9:27:27 a.m. Eastern

TAPPER: Is the President's desire to artificially keep the numbers low by keeping Americans who are off the coast out of the United States; is that desire impacting health decisions to help save these Americans who have coronavirus or who could possibly have it?

ADAMS: Well, I don't want to play politics here. But I do want to say, I've been in the Situation Room every day. When the President comes in, he makes it clear that he wants the best advice from his health experts. As far as the cruise ships are concerned, our priorities are, number one, making sure people who are on those cruise ships and who need medical attention can get it. And we've flown people off the ships, we've flown CDC teams into the ships to help.

TAPPER: I understand you don't want to get into politics but can you assure the American people that decisions are not being made because the President wants to keep the numbers low as opposed to helping Americans? I mean, that’s what he said directly. He said he doesn't want to bring people in because the number will double. That's not a medical decision, that's a public relations decision.

ADAMS: Well, what I can say to you is, based on my experience on the task force for about a week and a half and being in that Situation Room every day that the medical input is taken. Tony Fauci, Ambassador Birx, Bob Kadlec, myself, Ben Carson. You have multiple doctors in the room and our voices are in no way, shape, or form suppressed. As a matter of fact, the Vice President usually starts and ends by saying, “Doctors, is there anything I need to hear that I'm not hearing.”

TAPPER: Can you tell us how many people have been tested in the United States?

ADAMS: The numbers are tough because they're changing minute by minute. But here’s what people should know--

TAPPER (interrupting Adams again): Just rough estimate?

ADAMS: Here's what people should know about the testing.

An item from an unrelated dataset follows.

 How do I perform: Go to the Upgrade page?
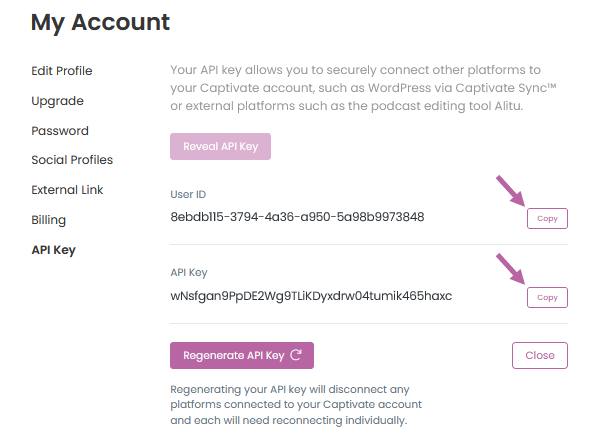pos(57,101)
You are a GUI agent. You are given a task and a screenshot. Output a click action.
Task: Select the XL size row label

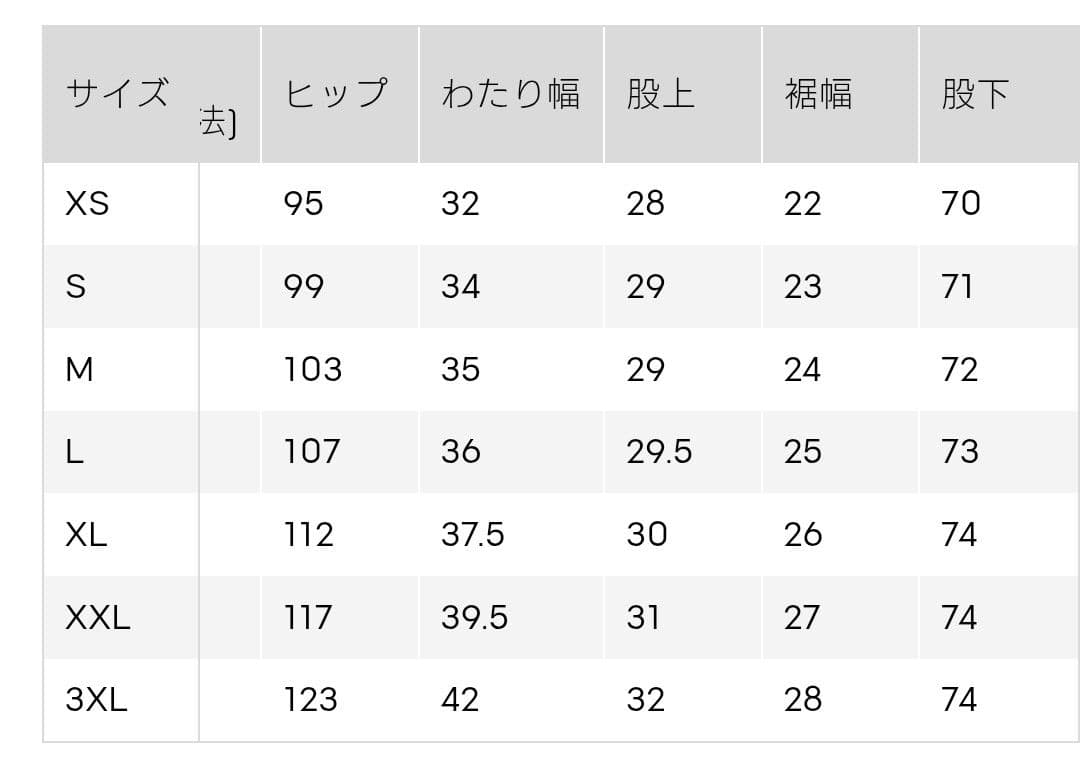click(86, 534)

They should know we have 75,000 tests available right now for folks. By early next week, tomorrow, we should have over 2 million tests available. By the end of the week, through partnerships with private industry, over 4 million tests available.

But the most important number to the American people is one. They want to know, if I go in, can I get a test. And the one thing I've heard—I’ve been to Georgia, I’ve been to Florida, I’ve been to Connecticut in the past week – is that no public health doctor who has asked for a test has not been able to get a test.

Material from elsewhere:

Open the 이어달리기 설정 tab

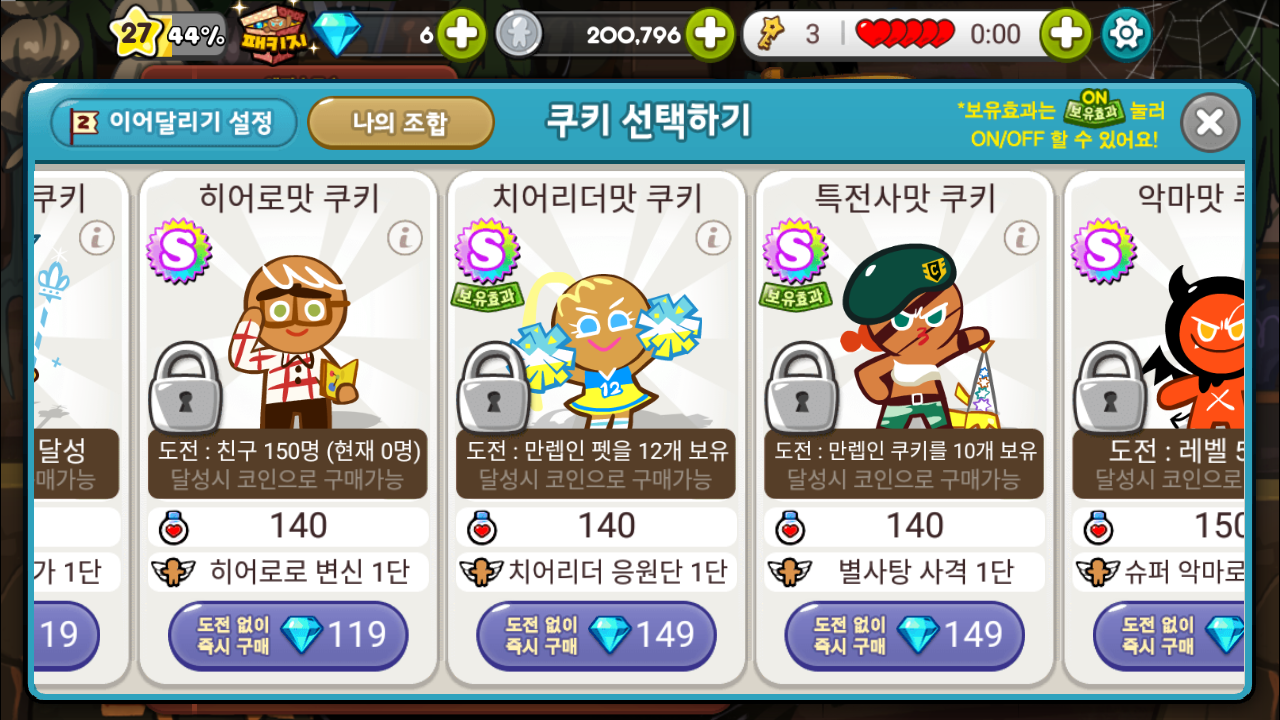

So, people should talk to their health care providers. We’ve been telling folks if you and your health care provider thinks you need a test, then you will get a test. And we’re rapidly ramping up capacity.

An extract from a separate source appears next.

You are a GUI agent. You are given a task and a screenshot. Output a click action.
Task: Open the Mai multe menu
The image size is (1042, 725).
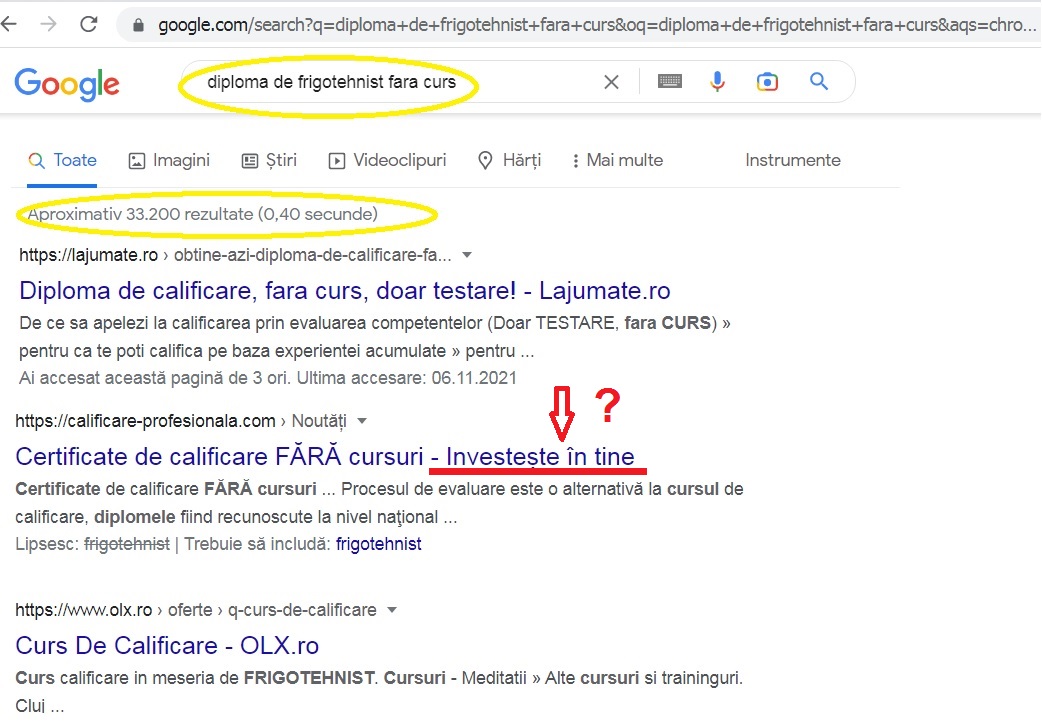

TAPPER: You can't give me just a yes or no? You can’t give me even a rough number of how many Americans have been tested, you don't know?

ADAMS: I would refer you to the CDC for that because, again, the numbers change so rapidly I don’t want to give you a number --

TAPPER (interrupting Adams again): They took it off the website, how many people have been tested, they removed it from the website.

ADAMS: Well, actually, I would direct you to the transcript from the conversation that FDA commissioner Steve Hahn had yesterday where he have very specific numbers.

An important thing for the American people to know, again, is talk to your health care provider, if your health care provider thinks you need a test, there's been no indication that I've gotten from around the country that folks can’t get tests

TAPPER: The FDA commissioner gave a number that was in the 5,000s but it was how many tests had been given, not how many people have been tested. We’re still waiting for a number on that.

ADAMS: And expect millions more with the capability to be tested by the end of this week.

TAPPER: Millions more with the capability at the end of this week. All right. Doctor, thank you so much.